ピッチコム
説明
ピッチコムは、捕手のサインを無線で投手へ直接伝える通信機器で、サイン盗み対策と投球テンポ改善を目的に導入が進んだ仕組みです。捕手が腕などに装着した送信装置のボタンを押すと、投手が帽子や耳付近に装着した受信機から音声で球種や配球指示が流れ、指サインを見せる時間や「走者に読まれる不安」を減らせます。これにより走者の二塁到達時のサイン交換が簡潔になり、試合が間延びしにくくなる利点があります。一方で、機器の故障・電波干渉・音声が聞こえないといったトラブル時の代替手順を事前に決めておく必要があり、投手と捕手がどの粒度(球種だけか、コースまでか)で共有するかもチームごとに運用が分かれます。ルール上は使用台数や装着位置が定められ、審判の許可のもとで試合中に使われます。また、捕手が投手以外の野手へ守備位置変更を同時に伝える使い方もあり、守備シフトの微調整が素早く行える利点があります。逆に、音声が漏れて相手に聞かれる、押し間違いで意図しない球種が伝わるなど人的ミスの可能性もゼロではありません。結局は機器だけに頼らず、バッテリーが状況判断を共有しておくことが、運用を安定させる鍵になります。

* 課題概要
ピッチコムに関する本文によると、投手は受信機をどこに装着しますか。 この後に続く各行は、本文とは別個の資料です。

* 提供資料
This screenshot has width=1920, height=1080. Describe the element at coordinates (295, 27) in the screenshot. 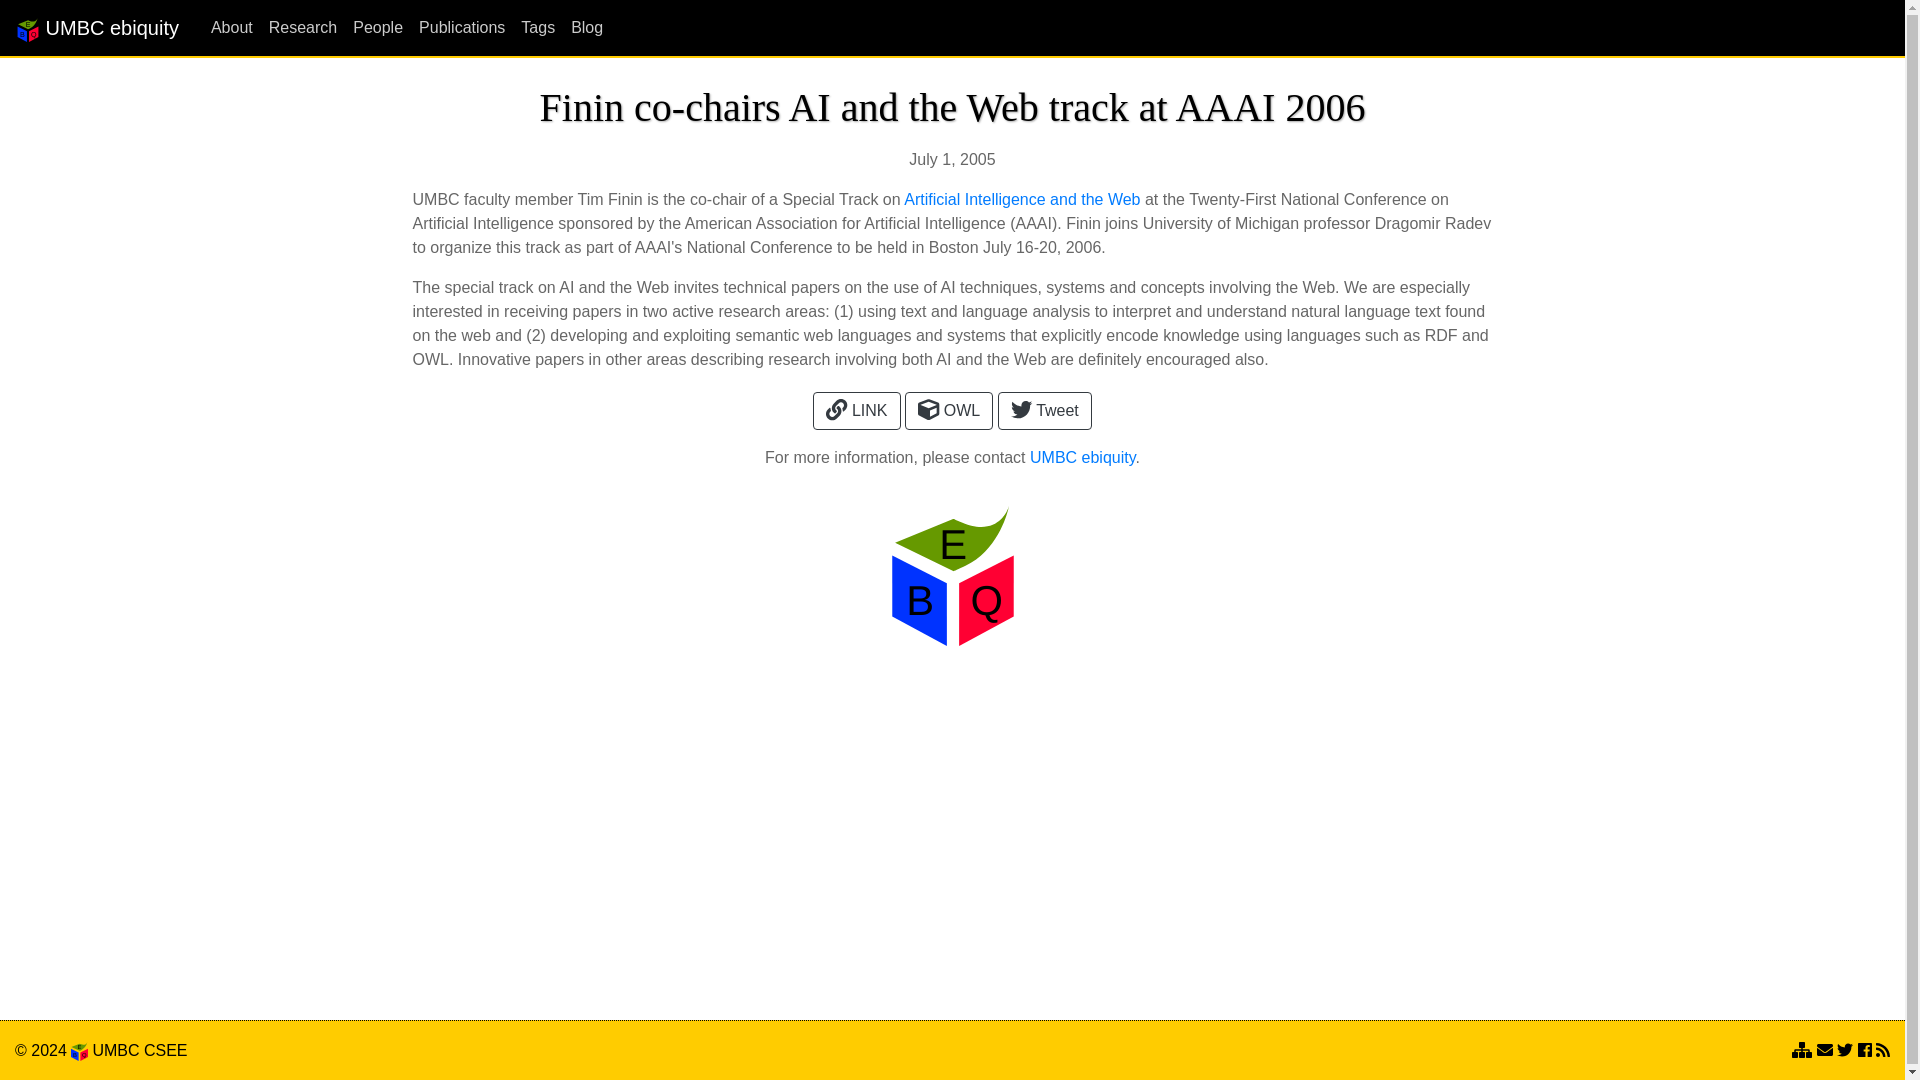

I see `Research` at that location.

* 解答例
帽子や耳付近に装着します。